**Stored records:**
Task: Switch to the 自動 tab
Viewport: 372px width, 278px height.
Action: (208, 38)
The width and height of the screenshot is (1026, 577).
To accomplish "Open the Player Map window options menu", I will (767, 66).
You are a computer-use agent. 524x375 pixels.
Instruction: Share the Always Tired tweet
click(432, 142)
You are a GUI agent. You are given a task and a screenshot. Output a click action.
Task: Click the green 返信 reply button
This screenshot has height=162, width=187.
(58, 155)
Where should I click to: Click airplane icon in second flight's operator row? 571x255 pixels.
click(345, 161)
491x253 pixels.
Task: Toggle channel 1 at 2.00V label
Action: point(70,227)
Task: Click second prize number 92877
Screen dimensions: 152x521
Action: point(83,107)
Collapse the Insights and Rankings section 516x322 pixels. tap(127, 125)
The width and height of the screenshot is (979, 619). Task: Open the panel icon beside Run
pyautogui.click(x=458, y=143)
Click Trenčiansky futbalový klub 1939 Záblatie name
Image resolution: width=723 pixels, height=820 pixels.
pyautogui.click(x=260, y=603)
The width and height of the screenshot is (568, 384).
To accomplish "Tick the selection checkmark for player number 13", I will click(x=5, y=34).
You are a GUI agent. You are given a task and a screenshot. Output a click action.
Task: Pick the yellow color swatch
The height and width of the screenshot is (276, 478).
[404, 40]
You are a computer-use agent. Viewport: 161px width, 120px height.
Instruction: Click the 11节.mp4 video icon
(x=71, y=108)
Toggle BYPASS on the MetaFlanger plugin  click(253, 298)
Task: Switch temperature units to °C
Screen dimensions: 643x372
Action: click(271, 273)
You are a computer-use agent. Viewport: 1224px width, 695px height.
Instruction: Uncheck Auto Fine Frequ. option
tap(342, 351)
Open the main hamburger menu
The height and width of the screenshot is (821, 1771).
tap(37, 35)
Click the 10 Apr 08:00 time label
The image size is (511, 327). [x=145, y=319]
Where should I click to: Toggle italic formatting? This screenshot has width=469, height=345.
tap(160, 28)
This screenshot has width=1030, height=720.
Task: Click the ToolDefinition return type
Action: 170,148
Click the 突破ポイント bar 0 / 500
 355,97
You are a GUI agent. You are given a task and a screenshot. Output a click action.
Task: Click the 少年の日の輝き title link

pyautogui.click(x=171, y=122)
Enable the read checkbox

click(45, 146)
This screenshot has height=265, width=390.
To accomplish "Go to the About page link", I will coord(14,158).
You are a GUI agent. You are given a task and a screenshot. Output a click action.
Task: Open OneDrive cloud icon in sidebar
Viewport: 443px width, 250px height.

**WORK REQUEST:** Taking the line that contains "Click the 突破ポイント bar 0 / 500" as the first, reproduce every line through the end of the entries exactly.

**REPLY:**
Click the 突破ポイント bar 0 / 500
 355,97
You are a GUI agent. You are given a task and a screenshot. Output a click action.
Task: Click the 少年の日の輝き title link

pyautogui.click(x=171, y=122)
Enable the read checkbox

click(45, 146)
This screenshot has height=265, width=390.
To accomplish "Go to the About page link", I will coord(14,158).
You are a GUI agent. You are given a task and a screenshot. Output a click action.
Task: Open OneDrive cloud icon in sidebar
Viewport: 443px width, 250px height.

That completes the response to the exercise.